PROBLEM STATEMENT:
Each line of the records below that holds "input" should be copied out.

Items listed in a dataset:
»»

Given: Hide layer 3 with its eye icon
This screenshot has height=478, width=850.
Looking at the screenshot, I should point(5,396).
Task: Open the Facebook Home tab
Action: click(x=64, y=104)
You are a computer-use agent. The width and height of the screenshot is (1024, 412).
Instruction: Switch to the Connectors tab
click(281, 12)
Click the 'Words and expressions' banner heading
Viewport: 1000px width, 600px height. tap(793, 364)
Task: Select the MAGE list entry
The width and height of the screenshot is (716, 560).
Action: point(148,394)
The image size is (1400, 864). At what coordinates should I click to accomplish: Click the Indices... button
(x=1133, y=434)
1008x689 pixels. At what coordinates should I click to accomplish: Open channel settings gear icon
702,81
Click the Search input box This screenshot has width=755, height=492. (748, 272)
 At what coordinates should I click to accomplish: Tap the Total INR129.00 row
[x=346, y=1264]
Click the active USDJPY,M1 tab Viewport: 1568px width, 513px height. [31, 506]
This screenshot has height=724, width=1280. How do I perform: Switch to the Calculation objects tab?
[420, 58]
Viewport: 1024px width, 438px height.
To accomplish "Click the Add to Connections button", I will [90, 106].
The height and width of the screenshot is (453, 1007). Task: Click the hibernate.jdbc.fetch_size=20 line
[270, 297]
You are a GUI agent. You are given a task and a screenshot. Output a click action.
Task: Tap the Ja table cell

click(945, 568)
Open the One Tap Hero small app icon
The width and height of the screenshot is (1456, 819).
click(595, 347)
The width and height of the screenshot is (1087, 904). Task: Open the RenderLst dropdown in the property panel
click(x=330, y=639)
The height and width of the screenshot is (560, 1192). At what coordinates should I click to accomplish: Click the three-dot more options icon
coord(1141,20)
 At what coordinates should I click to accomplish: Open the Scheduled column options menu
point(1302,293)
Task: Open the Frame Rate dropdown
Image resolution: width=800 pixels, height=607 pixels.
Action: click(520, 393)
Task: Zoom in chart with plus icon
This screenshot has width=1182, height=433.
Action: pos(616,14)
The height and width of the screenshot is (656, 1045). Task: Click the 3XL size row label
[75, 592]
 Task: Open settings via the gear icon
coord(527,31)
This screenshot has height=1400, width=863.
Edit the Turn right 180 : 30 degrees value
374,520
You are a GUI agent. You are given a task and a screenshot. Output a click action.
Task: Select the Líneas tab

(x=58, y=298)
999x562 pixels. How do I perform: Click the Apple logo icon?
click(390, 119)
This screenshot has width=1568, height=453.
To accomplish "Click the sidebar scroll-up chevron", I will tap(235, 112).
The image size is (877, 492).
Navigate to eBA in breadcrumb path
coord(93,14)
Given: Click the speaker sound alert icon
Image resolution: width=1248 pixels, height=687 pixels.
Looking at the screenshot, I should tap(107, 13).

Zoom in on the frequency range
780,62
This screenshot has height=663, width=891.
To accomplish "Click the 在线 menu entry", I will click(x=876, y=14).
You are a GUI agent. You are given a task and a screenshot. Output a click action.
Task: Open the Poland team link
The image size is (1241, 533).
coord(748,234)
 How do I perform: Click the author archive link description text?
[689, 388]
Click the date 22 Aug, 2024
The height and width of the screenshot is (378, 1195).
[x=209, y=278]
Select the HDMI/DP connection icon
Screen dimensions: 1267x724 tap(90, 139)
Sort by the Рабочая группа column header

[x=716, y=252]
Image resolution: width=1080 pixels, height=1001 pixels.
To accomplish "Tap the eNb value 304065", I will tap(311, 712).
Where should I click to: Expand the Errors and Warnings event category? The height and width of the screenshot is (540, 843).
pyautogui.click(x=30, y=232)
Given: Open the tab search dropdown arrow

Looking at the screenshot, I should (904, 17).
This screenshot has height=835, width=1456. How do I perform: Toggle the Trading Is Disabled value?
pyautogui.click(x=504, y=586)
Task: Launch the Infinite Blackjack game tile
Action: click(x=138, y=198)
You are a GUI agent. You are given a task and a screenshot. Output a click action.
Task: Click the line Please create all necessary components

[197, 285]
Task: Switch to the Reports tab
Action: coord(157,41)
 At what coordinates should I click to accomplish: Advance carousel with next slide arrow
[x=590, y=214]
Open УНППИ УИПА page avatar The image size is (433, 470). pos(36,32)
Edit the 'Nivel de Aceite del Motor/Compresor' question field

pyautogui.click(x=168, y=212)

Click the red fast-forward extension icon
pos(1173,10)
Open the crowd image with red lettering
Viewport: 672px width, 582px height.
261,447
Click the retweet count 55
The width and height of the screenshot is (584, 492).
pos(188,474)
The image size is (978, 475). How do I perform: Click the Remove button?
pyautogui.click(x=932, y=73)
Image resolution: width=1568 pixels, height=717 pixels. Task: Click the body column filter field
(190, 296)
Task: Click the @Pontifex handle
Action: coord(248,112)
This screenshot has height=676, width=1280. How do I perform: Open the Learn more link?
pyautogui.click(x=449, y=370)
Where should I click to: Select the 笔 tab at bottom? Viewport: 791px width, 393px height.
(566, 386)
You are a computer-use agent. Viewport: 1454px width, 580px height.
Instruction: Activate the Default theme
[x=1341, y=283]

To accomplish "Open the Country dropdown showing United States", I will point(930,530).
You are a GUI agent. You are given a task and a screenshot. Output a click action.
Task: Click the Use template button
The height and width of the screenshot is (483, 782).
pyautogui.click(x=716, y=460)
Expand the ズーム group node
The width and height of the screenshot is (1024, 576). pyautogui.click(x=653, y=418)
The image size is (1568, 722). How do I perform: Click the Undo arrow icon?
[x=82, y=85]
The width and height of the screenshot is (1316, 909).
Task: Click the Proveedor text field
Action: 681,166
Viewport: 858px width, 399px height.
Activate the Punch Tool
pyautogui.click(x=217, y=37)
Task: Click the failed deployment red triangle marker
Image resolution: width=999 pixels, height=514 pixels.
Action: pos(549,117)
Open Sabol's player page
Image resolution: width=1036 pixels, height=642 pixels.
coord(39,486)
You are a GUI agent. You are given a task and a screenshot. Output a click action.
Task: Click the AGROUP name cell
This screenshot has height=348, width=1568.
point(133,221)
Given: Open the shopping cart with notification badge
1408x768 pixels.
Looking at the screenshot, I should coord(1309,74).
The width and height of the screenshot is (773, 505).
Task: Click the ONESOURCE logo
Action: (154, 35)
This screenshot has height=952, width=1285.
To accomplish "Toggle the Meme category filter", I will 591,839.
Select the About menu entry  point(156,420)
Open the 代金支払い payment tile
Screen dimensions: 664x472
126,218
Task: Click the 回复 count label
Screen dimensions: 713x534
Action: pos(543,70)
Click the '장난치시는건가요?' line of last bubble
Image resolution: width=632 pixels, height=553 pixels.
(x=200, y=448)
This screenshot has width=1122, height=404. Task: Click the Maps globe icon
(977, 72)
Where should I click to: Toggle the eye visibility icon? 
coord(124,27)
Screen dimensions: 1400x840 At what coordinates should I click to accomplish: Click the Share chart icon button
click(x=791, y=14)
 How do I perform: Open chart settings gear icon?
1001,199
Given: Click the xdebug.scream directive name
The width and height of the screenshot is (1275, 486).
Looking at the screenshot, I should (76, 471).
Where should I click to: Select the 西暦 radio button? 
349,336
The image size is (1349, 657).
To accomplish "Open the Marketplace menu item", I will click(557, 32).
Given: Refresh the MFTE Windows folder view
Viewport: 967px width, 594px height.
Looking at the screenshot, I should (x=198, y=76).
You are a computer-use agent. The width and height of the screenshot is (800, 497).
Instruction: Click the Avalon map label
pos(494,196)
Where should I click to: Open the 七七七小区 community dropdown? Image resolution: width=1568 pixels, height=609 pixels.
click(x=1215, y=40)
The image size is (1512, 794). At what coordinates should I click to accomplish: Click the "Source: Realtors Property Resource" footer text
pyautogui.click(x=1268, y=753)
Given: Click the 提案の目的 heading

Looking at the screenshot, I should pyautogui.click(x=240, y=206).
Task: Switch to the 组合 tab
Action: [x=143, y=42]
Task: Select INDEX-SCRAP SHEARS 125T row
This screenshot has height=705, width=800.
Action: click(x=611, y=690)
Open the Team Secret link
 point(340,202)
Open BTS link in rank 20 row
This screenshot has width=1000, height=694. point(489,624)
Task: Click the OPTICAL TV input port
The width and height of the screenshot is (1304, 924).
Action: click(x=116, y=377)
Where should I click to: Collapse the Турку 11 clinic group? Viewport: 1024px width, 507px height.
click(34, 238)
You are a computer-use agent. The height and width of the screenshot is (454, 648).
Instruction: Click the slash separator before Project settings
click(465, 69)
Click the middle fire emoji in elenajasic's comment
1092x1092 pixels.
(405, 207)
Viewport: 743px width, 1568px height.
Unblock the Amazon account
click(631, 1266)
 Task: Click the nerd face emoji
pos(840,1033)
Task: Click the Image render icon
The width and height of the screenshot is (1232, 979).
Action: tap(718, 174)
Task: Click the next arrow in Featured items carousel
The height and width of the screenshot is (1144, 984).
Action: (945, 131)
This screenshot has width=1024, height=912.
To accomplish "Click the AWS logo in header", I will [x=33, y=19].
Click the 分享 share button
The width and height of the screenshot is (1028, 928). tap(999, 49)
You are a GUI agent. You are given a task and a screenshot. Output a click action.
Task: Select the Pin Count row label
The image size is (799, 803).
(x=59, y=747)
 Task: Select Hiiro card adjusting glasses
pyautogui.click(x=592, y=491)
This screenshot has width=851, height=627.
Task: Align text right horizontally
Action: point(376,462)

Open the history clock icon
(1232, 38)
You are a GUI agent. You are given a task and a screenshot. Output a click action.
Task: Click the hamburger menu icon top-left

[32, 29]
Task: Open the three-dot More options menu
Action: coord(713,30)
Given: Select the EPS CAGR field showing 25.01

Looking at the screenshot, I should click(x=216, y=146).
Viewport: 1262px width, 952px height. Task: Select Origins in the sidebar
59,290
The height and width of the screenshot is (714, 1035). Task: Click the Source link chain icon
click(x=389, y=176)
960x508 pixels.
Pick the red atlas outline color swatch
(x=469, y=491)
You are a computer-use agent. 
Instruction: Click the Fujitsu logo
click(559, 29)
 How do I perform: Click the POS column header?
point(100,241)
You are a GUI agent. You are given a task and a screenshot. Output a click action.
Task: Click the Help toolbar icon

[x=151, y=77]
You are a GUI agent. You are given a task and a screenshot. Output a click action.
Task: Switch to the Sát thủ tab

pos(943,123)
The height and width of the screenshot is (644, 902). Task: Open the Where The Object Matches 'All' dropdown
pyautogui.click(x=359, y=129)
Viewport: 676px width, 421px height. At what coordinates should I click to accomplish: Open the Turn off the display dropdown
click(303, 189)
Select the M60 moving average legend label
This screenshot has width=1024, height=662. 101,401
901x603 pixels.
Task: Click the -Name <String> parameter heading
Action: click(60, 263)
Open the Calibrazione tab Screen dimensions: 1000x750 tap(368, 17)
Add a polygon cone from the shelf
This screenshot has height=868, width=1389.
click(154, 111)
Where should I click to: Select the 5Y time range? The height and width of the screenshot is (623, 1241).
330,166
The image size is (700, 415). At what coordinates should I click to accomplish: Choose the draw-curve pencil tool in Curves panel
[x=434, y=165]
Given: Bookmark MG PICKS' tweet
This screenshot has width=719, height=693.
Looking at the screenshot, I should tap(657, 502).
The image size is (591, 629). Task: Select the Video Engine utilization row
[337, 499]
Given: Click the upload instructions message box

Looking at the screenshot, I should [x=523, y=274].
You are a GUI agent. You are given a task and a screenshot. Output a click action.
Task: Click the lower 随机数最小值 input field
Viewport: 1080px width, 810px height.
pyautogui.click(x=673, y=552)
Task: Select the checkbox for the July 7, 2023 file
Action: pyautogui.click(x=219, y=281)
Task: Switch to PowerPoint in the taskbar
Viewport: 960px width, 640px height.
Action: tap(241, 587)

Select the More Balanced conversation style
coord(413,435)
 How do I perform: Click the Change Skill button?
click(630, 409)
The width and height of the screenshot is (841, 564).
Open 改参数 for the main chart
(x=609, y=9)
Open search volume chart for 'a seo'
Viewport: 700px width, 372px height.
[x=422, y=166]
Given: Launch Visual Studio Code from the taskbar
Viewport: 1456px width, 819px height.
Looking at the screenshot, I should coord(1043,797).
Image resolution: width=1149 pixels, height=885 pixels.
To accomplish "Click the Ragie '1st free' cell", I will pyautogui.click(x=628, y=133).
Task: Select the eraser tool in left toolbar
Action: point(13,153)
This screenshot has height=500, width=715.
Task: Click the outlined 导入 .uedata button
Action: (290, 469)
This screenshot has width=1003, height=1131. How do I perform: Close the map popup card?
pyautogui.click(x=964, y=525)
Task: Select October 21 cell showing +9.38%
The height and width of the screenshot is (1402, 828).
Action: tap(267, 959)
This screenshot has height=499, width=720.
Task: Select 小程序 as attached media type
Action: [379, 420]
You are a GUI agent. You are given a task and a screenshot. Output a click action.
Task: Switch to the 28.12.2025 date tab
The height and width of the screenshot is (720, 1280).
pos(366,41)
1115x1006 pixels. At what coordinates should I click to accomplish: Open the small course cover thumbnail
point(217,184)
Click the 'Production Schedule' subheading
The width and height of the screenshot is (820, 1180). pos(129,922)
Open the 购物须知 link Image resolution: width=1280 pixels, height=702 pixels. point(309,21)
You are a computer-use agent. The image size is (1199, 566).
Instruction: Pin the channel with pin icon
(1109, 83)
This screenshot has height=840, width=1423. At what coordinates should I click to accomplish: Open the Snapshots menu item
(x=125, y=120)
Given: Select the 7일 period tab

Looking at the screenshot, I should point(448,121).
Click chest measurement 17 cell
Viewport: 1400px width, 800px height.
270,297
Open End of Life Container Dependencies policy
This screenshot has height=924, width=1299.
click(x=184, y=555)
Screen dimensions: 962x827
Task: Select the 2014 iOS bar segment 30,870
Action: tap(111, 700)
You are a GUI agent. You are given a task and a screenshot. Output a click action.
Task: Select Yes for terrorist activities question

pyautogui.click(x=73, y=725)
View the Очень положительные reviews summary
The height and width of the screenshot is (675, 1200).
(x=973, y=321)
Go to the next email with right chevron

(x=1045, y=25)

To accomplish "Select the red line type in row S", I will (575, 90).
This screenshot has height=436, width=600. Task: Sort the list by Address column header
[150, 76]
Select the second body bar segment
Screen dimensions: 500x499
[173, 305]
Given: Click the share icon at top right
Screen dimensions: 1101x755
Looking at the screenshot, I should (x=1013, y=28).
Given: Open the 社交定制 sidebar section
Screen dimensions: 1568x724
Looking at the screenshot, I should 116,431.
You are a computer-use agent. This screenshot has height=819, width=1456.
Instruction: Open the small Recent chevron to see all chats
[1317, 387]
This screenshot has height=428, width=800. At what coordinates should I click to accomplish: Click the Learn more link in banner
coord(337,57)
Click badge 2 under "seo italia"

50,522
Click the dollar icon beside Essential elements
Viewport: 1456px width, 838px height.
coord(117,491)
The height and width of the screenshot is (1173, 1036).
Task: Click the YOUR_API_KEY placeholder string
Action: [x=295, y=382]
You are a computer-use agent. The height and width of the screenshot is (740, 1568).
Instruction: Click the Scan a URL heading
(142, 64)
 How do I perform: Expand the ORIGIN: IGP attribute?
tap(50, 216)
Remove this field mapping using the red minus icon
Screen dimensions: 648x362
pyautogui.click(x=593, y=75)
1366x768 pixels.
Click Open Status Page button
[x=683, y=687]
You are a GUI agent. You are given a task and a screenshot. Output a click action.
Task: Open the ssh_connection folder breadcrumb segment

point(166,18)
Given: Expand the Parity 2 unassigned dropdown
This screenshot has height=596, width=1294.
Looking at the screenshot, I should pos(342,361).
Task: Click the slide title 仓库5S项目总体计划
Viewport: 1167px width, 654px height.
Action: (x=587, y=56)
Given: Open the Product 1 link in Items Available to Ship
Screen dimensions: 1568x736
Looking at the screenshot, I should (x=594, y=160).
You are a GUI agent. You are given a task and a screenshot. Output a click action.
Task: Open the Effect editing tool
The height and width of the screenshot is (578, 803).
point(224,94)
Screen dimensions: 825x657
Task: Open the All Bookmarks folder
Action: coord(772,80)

««

RESPONSE AREA:
Click the Search input box This screenshot has width=755, height=492. (748, 272)
Task: Click the OPTICAL TV input port
Task: Click the lower 随机数最小值 input field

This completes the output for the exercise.